— Exercise aim —
Copy every line of the records that includes the word "screenshot".

[[ Given data open ]]

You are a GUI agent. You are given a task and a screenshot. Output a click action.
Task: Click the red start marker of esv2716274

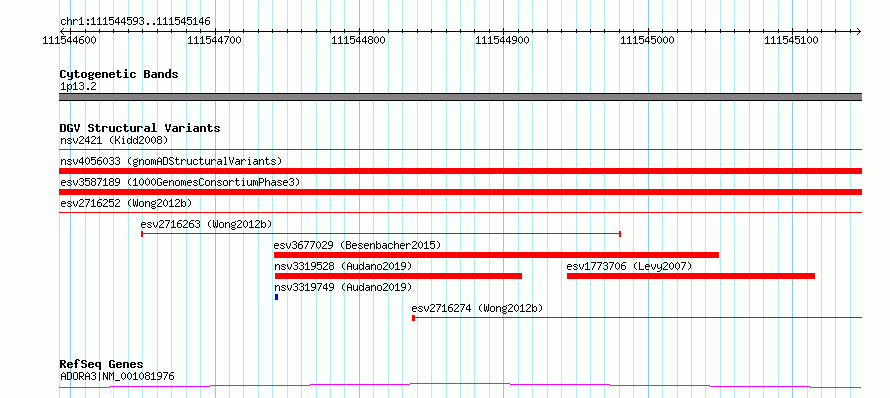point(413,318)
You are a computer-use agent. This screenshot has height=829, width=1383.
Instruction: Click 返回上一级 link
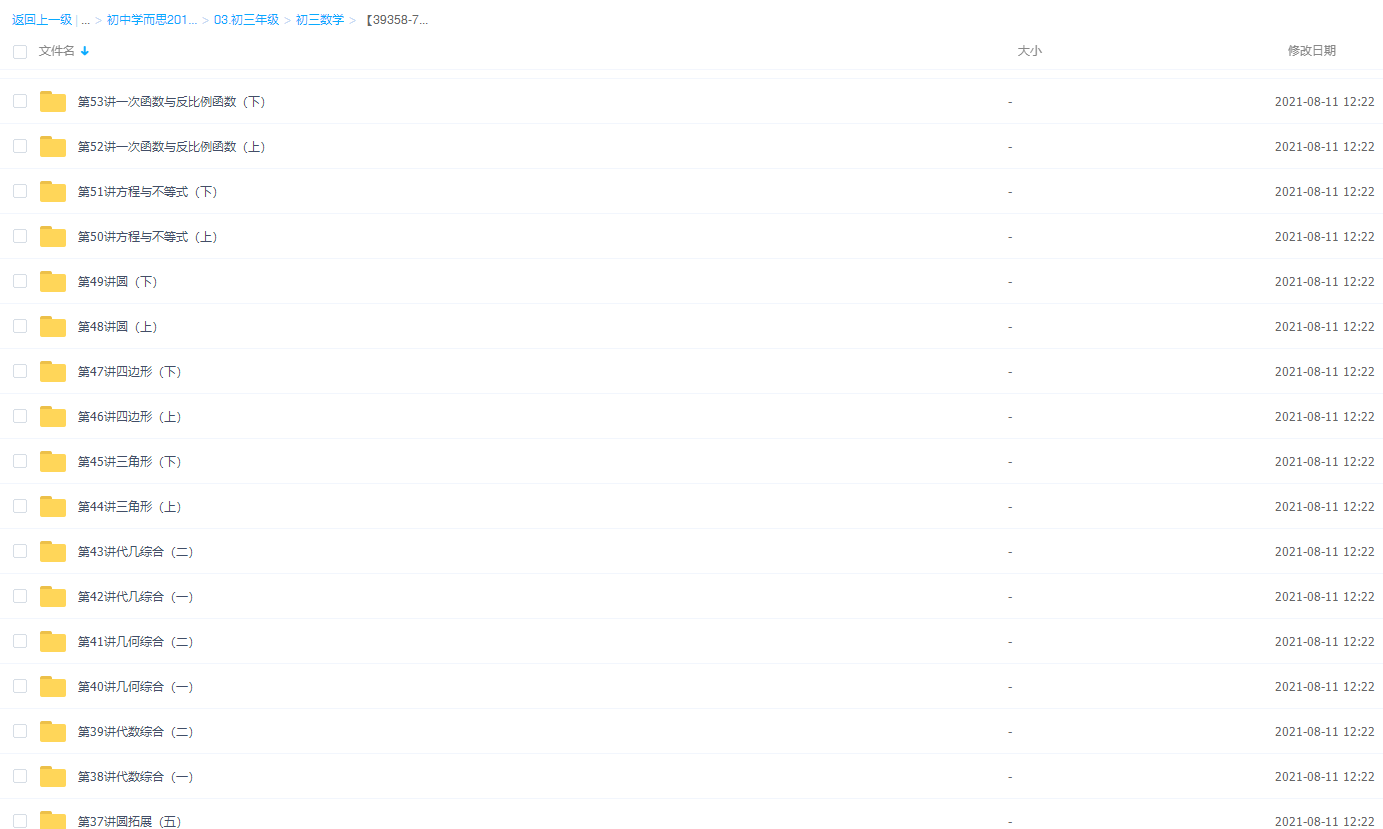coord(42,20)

[[ Given data closed ]]

— Response area —
You are a GUI agent. You are given a task and a screenshot. Output a click action.
You are a computer-use agent. This screenshot has height=829, width=1383.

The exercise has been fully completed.